联合早孕期超声检查与无创产前基因检测筛查染色体非整倍体 [中文引用][英文引用]

目的 联合早孕期超声检查与无创产前基因检测进行胎儿染色体非整倍体的筛查，探讨联合筛查的临床价值。方法 以2012年12月至2015年3月间于我院进行早孕期(11～13⁺⁶周)超声检查孕妇共10 341例作为研究对象，根据孕妇选择的早孕期检查项目分为超声组及联合组。联合组中超声检查发现胎儿异常和（或）NIPT高风险为联合筛查高风险，超声检查未发现胎儿异常且NIPT低风险为联合筛查低风险。对超声组与联合组的筛查阳性率及染色体非整倍体检出率进行统计分析对比。结果 超声组共7274例，其中超声检查发现胎儿异常共265例，筛查阳性率为3.42%（265/7274），行产前检查79例，染色体非整倍体11例，检出率为13.9%（11/79）；联合组共3067例，其中联合筛查高风险共154例，筛查阳性率为5.02%（154/3067），行产前诊断18例，其中12例为染色体非整体，检出率为67.6%（12/18）。联合组筛查阳性率及非整倍体检出率均高于超声组，其中筛查阳性率差异有统计学意义（P=0.001）。结论 早孕期超声检查联合无创产前基因检测可提高筛查阳性率及非整倍体的检出率，二者互为补充，能有效地筛查非整倍体及减少漏诊。

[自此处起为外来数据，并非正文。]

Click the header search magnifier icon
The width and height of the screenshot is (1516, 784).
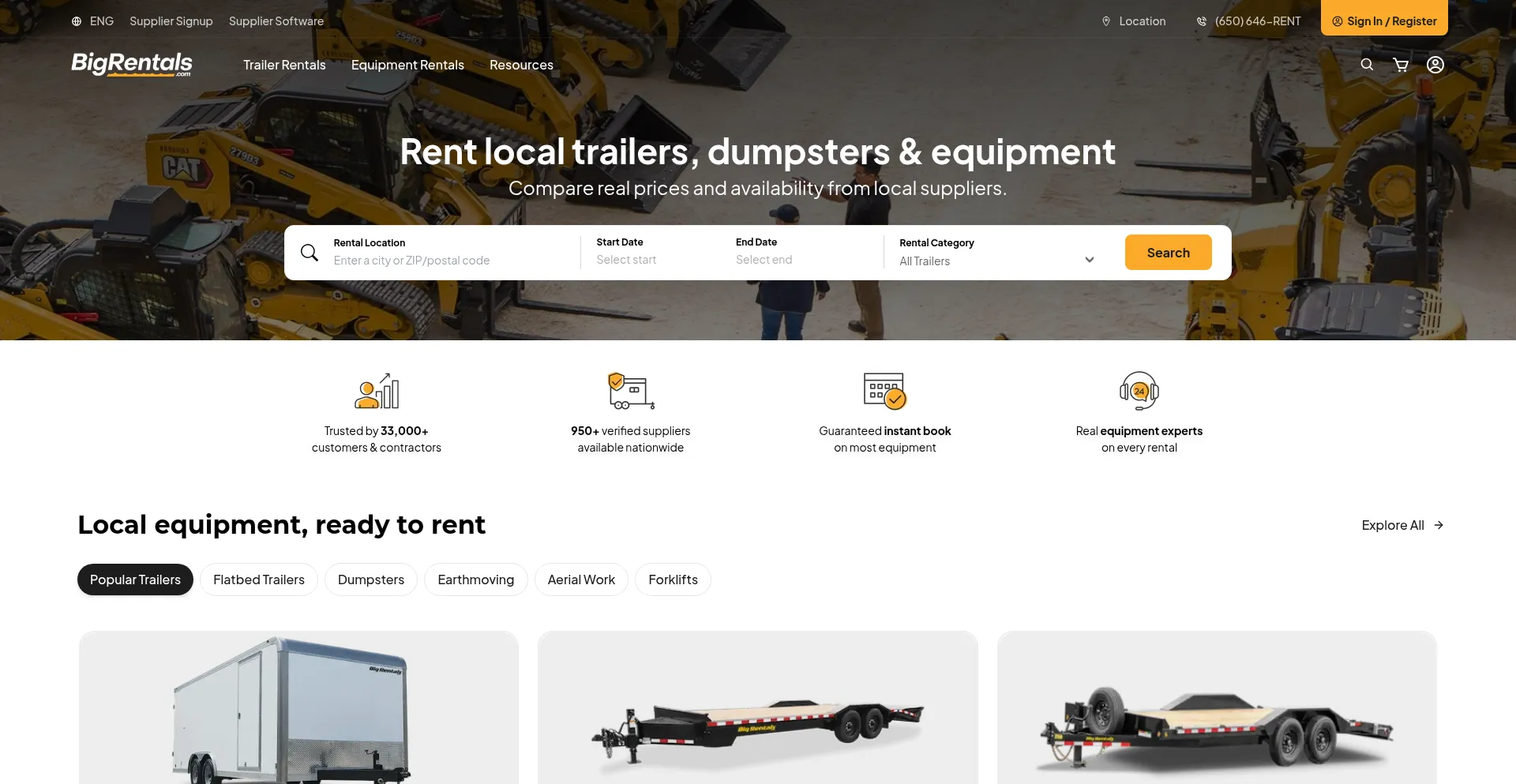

Objective  To discuss the value of combination of first trimester ultrasound and non-invasive prenatal testing for screening fetal chromosomal aneuploid. Method  A total of 10341 pregnant women who had first-trimester ultrasound scan in our hospital from December 2012 to March 2015 were chosen. All these women were divided into two groups, the ultrasound group and combined screening group. Abnormalities found in ultrasonography and/or NIPT high risk were defined as high risk in combined screening group. And cases with both normal ultrasonic finding and NIPT low risk were defined as low risk of combined screening. The screening positive rate and aneuploidy detectable rate of these two groups were compared. Results Totally 265 cases were found abnormal in these 7274 cases in ultrasound group and the screening positive rate was 3.42%(265/7274). 79 cases had karyotype analysis and 11 cases were aneuploidy. The detectable rate was 13.9%(11/79). There were 3067 cases in combined group and 154 of them were high risk. The screening positive rate was 5.02%(154/3067). 18 cases had karyotype analysis  and 12 cases of them were aneuploidy. The detectable rate was67.6%(12/18). The screening positive rate and detectable rate of combined screening group were both higher than those of ultrasound group. Conclusions Combination of first trimester ultrasound scan and non-invasive prenatal testing could improve screening positive rate and aneuploidy detectable rate. This method could effectively screen aneuploid and decrease missed diagnosis rate.